= Beginning of Section =
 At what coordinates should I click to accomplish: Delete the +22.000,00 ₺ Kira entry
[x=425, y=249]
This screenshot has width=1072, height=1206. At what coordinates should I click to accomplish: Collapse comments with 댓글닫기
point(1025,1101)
= End of Section =
= Beginning of Section =
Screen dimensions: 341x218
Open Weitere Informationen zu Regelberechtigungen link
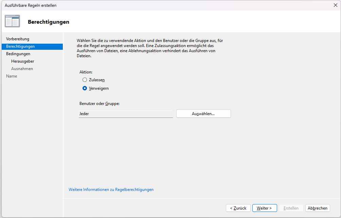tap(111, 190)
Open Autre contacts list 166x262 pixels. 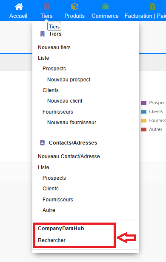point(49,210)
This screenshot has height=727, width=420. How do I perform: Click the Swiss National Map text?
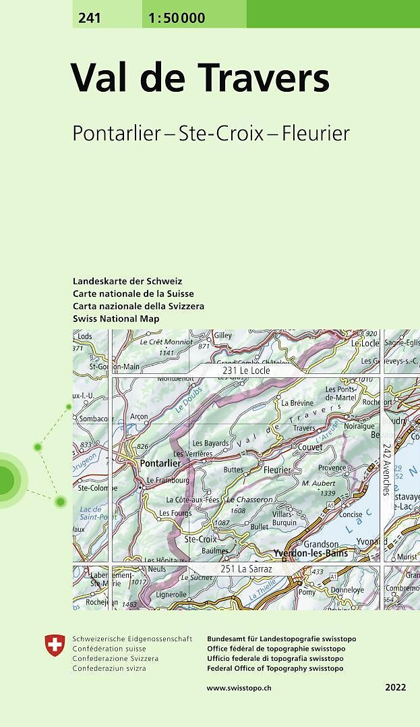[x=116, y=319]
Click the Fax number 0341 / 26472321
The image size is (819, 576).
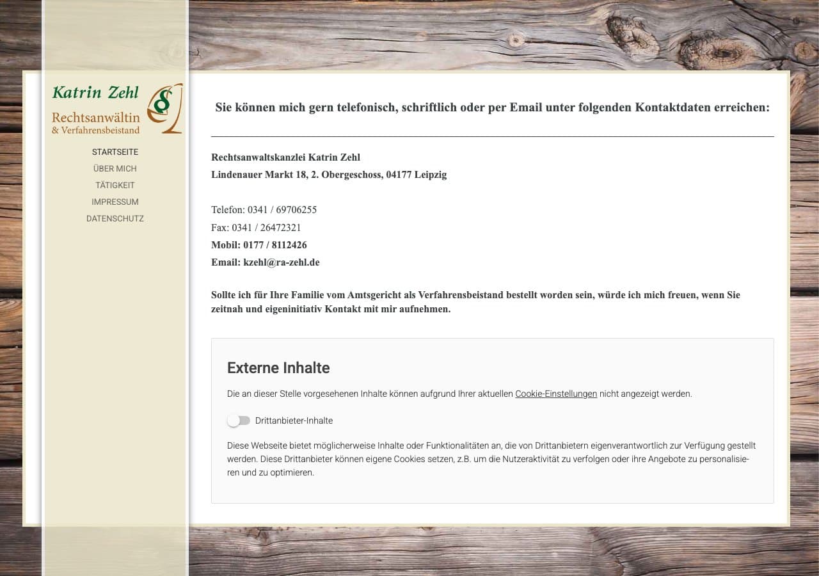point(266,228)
= End of Section =
= Beginning of Section =
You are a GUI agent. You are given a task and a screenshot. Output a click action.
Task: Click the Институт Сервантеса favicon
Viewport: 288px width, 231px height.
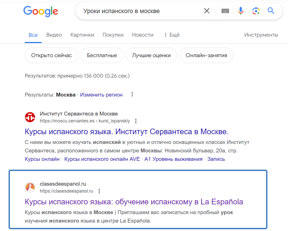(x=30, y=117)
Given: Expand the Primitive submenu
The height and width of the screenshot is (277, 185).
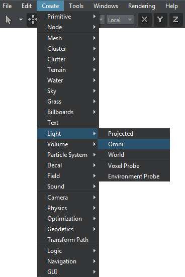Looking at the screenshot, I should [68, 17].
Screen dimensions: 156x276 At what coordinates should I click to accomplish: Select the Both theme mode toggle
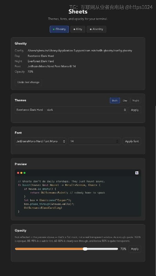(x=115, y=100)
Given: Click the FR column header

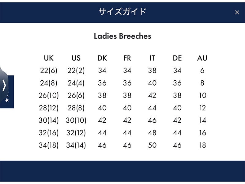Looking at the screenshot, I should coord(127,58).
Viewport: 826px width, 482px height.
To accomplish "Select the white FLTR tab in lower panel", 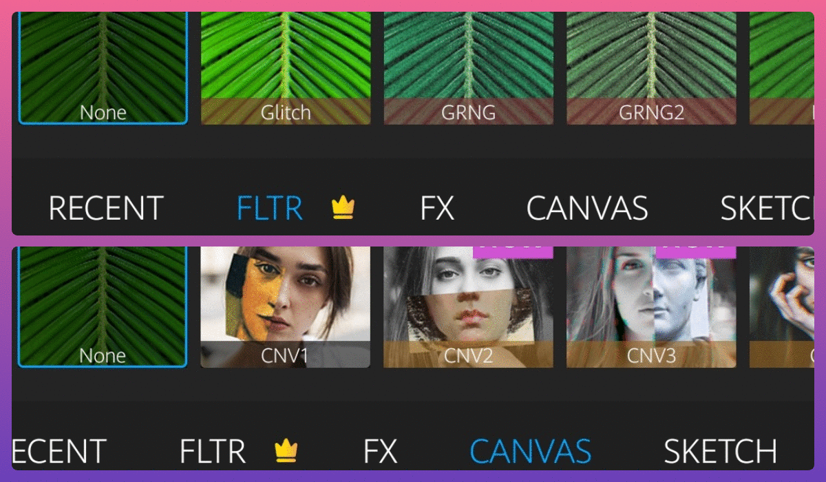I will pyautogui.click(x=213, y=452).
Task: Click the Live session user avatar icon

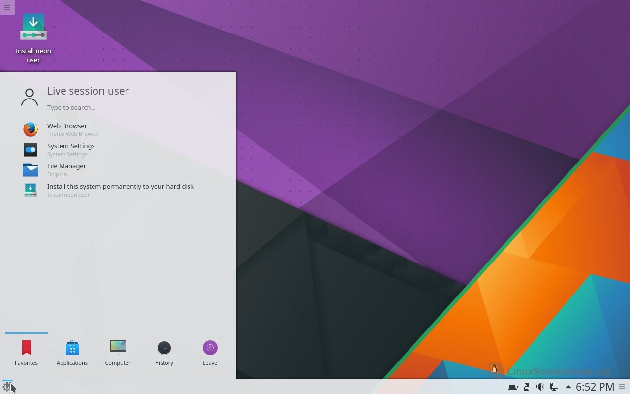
= End of Section =
- [ASSIGNMENT]:
Take the material above from the line bearing "Given: Expand the Primitive submenu" through the line bearing "Viewport: 826px width, 482px height." and write it out exactly, both end lines included. Pictures stay out.

- [REPLY]:
Given: Expand the Primitive submenu
The height and width of the screenshot is (277, 185).
Looking at the screenshot, I should [68, 17].
Screen dimensions: 156x276 At what coordinates should I click to accomplish: Select the Both theme mode toggle
(x=115, y=100)
Given: Click the FR column header

Looking at the screenshot, I should coord(127,58).
Viewport: 826px width, 482px height.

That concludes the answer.